On the culinary tour, complete with “breakfast, lunch and dinner and all the wine you can drink,” Ziskin, 43, will guide participants on visits to some of La Morra’s superlative suppliers and vintners, whose methods or provisions can be sampled back in Brookline in dishes like the ribollita.

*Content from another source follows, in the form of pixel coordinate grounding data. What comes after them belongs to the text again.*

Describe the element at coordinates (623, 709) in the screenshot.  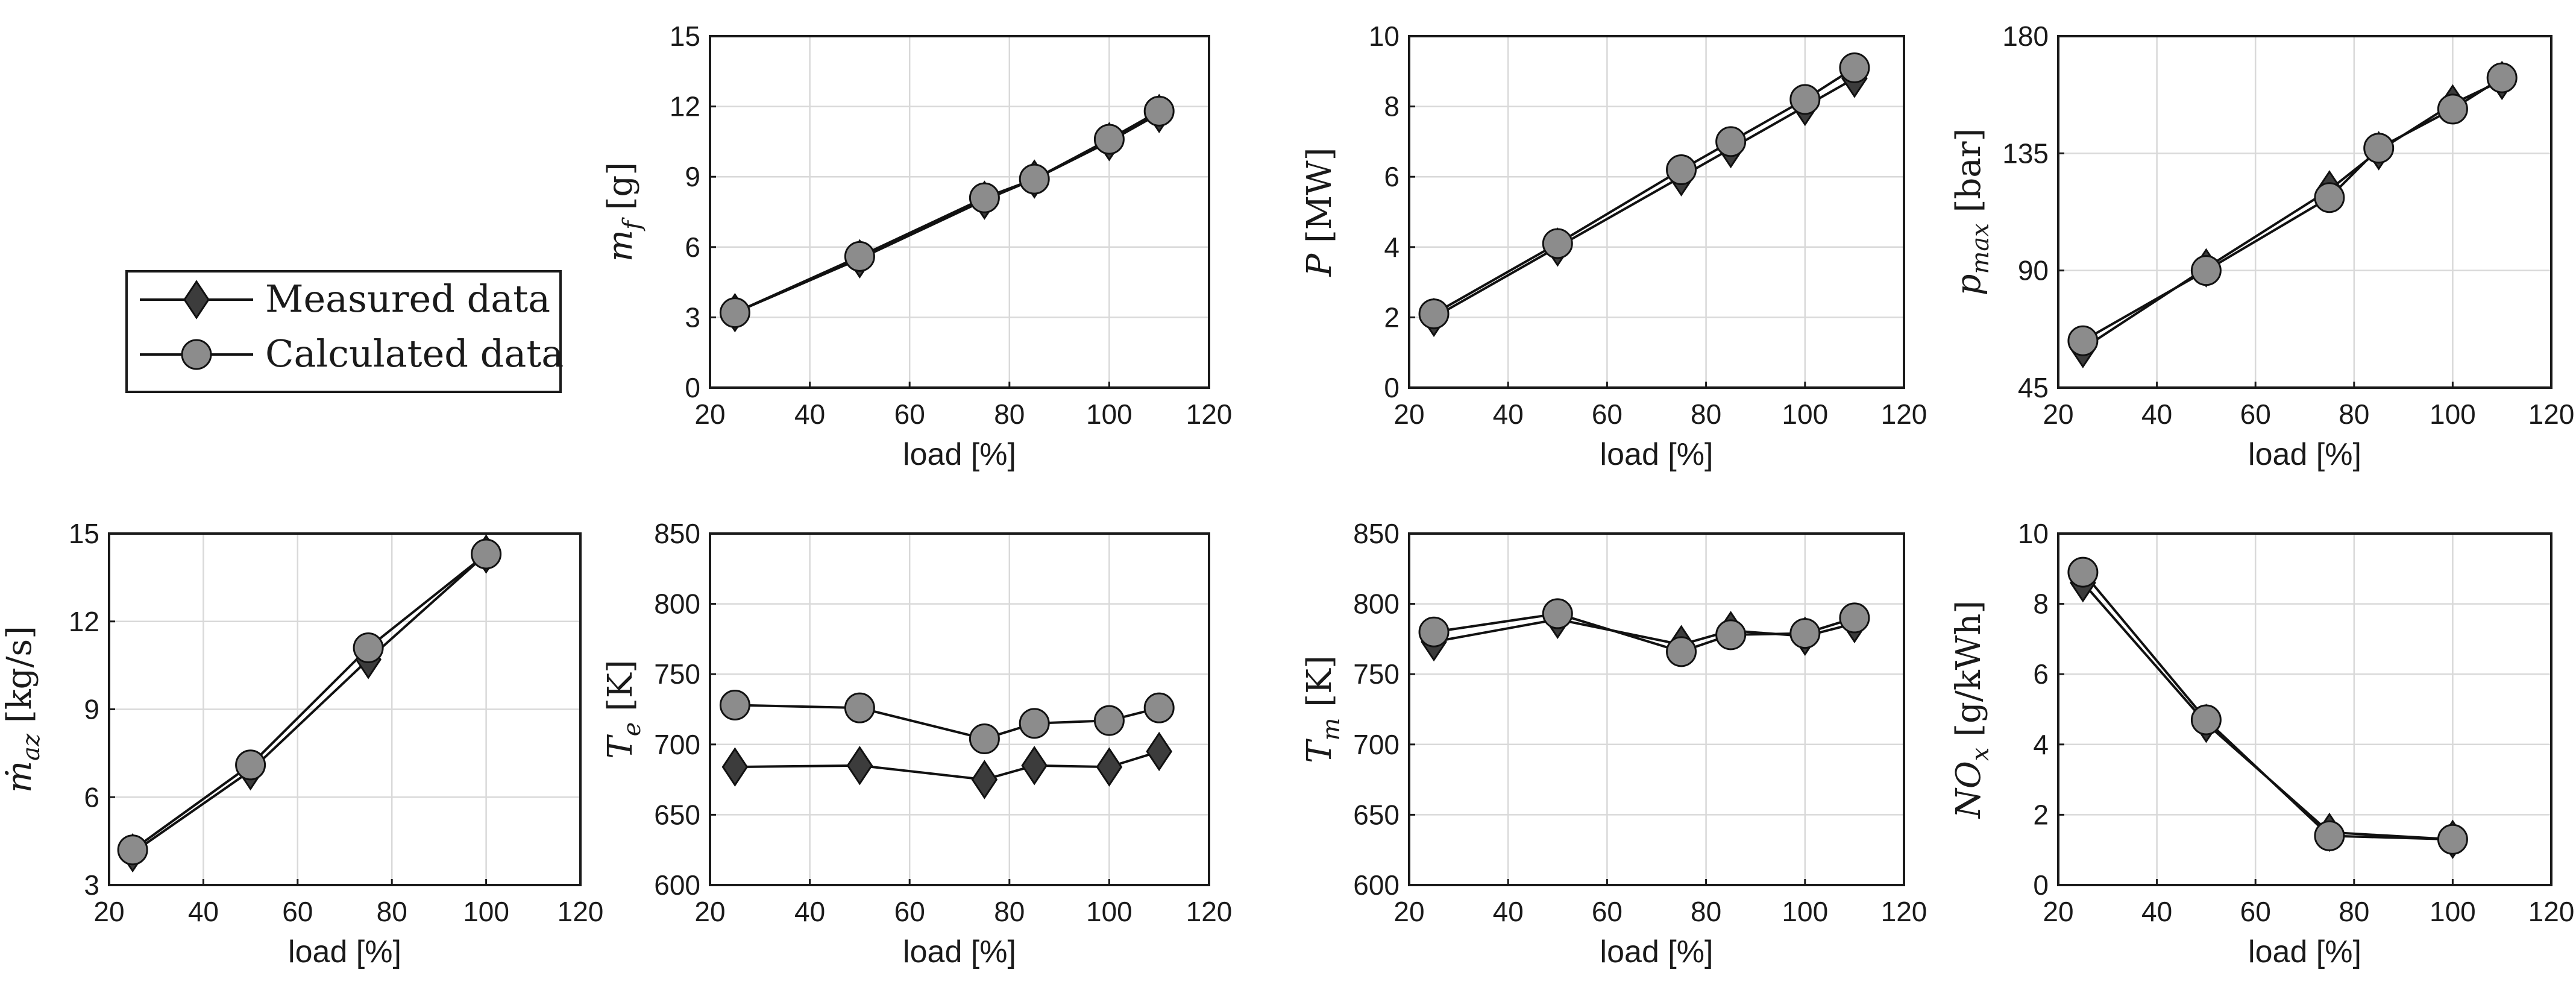
I see `y-axis-label: Te [K]` at that location.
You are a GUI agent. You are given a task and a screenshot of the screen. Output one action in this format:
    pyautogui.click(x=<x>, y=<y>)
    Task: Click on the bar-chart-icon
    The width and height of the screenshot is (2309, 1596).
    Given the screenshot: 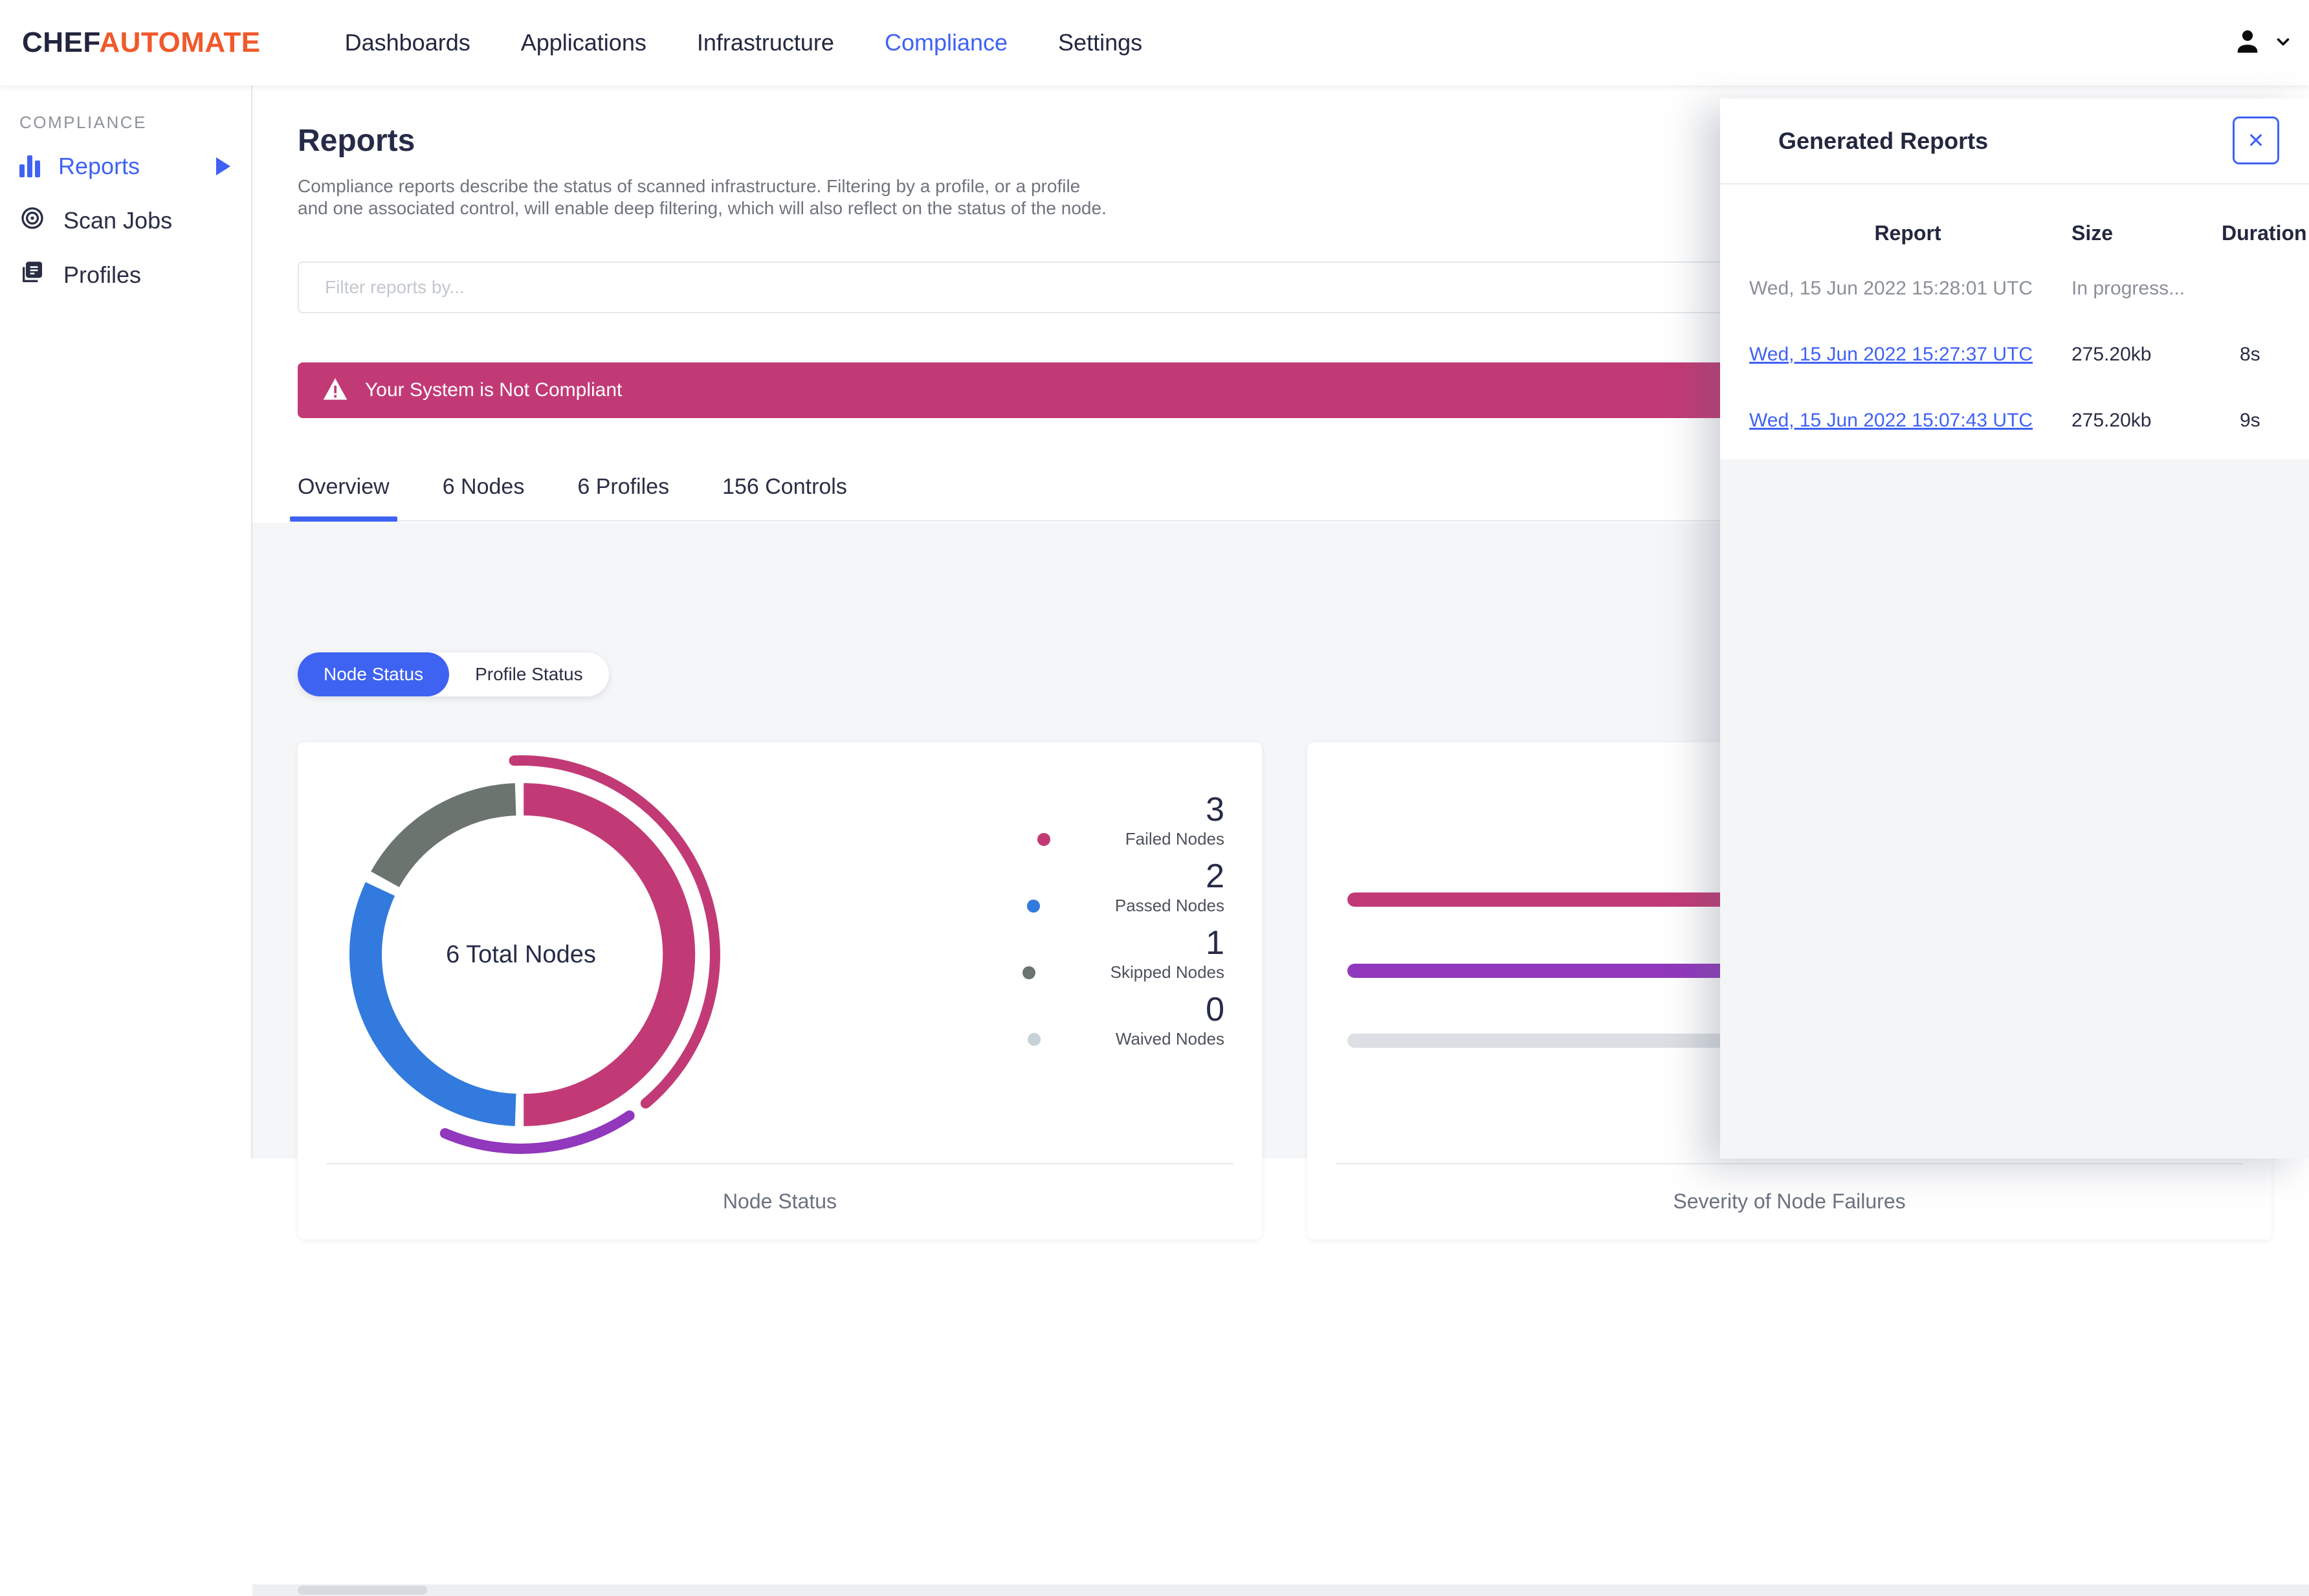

“With globalization, we’re losing touch with the old style,” Ziskin says. “And we want to keep those ways that worked before machinery, like making the braises, the pasta, the grappa. We bring home that style, and so do our tour guests.”

Boston Magazine

The 50 Best Restaurants
November 5, 2011

Best of Boston 2005: Neighborhood Restaurant, Brookline
July 13-August 2, 2005
“With its wooden beams and exposed brick interior, La Morra has the feel of a rustic retreat in the Italian Alps (if you ignore the cars roaring by on Route 9). Chef and co-owner Josh Ziskin packs flavor into every plate, from the tapas-size cicchetti (Venetian snacks) to entreés such as the perfectly charred small chicken with pea tendrils and grilled potatoes.”

Zagats 2007/2008

Named One of America’s Top Italian Restaurants
“After ‘opening with a bang’, this husband-and-wife’ – owned ‘nook’ remains ‘relatively unknown’ outside Brookline Village – but its neighbors hail its ‘refreshingly serious yet unpretentious’ Northern Italian cuisine, particularly the ‘fab small plates’ called cicchetti.”
Read La Morra’s listing in Zagats

Improper Bostonian

Boston’s Best, 2005: Guaranteed Great Meal, Brookline
July 13-August 2, 2005
“Brookline’s no slouch when it comes to great places to eat, but La Morra, which opened in late 2003 outstrips the fierce competition. The husband and wife team of Jennifer and Josh Ziskin – he chefs, she’s front of the house – have staked out their own culinary turf., with a menu that offers traditional Northern Italian cuisine done better than the countless other eateries offering similar fare. With a seasonal menu of wood-grilled meats, fish, and locally farmed vegetables, they’ve benefited from excellent word-of-moth. One thing that La Morra has introduced to Brookline is its delightful cicchetti: These Venetian bar snacks, similar to tapas, are simply the best thing to meet up with a glass of prosecco since Casanova did his thing in dark alleys off the Grand Canal.”

Boston Globe

3 stars awarded by food critic Allison Arnett
February 2004
“Step into La Morra… and you’ll see the relief on diners’ faces. This two-floor restaurant in Brookline Village has a casual, open feeling with a warm patina on the wood tables and chairs and soft tones in colors. It’s antitechno looking, and the ambience matches the unassuming friendliness of the staff.”